Listed entries:
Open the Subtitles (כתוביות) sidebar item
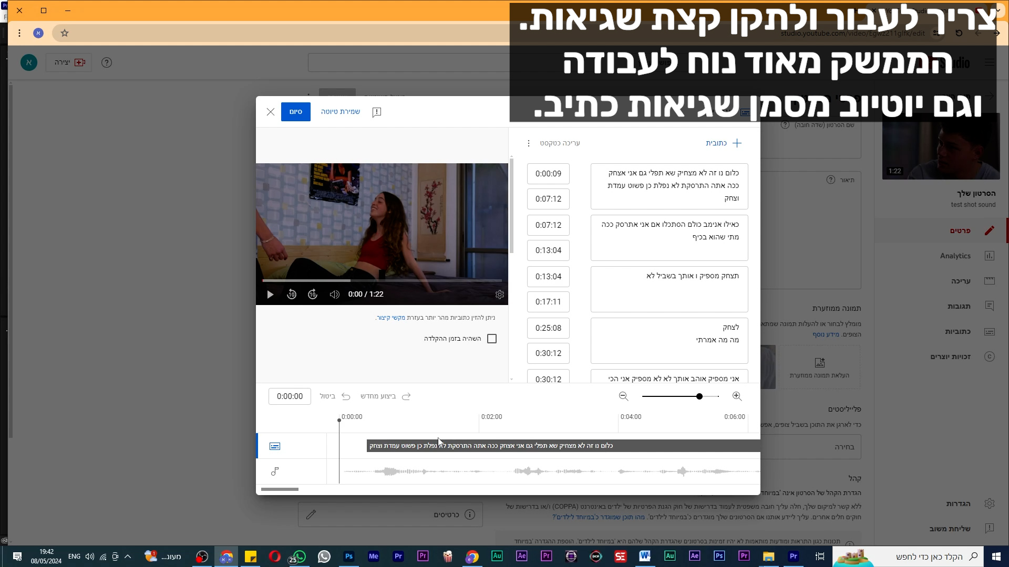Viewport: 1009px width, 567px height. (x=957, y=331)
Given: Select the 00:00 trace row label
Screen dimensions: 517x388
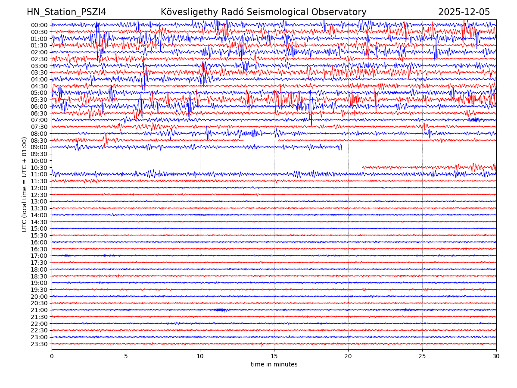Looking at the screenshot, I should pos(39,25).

==

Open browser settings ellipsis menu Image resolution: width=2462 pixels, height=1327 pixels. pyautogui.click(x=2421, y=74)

---

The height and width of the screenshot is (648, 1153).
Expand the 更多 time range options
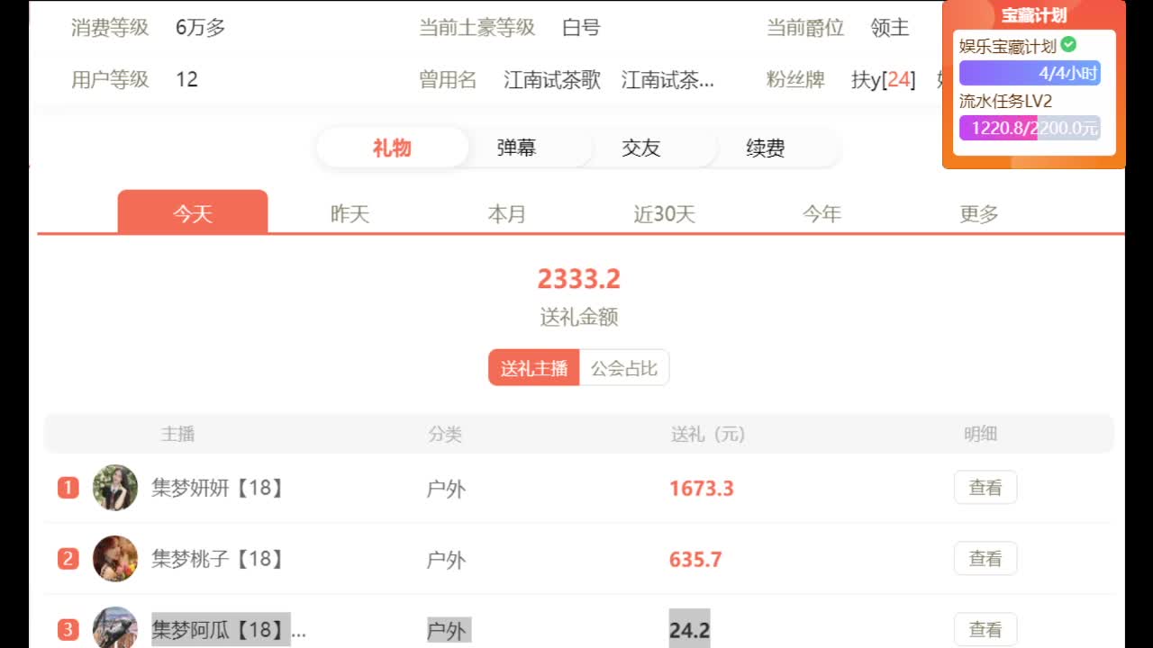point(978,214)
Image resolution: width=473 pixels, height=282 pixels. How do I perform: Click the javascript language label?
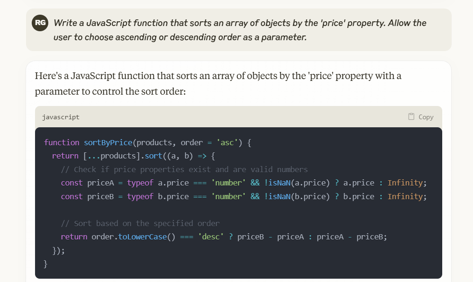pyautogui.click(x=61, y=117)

Task brief:
Add 118 to every coordinate in the answers of the part that opens with the line containing "The height and" and closes with the line containing "pyautogui.click(x=61, y=117)". Write out all of those lines again with their requests, and leave the pictures out.

Completed task:
The height and width of the screenshot is (648, 1153).
Expand the 更多 time range options
point(1096,332)
Image resolution: width=473 pixels, height=282 pixels. How do I perform: Click the javascript language label?
pyautogui.click(x=179, y=235)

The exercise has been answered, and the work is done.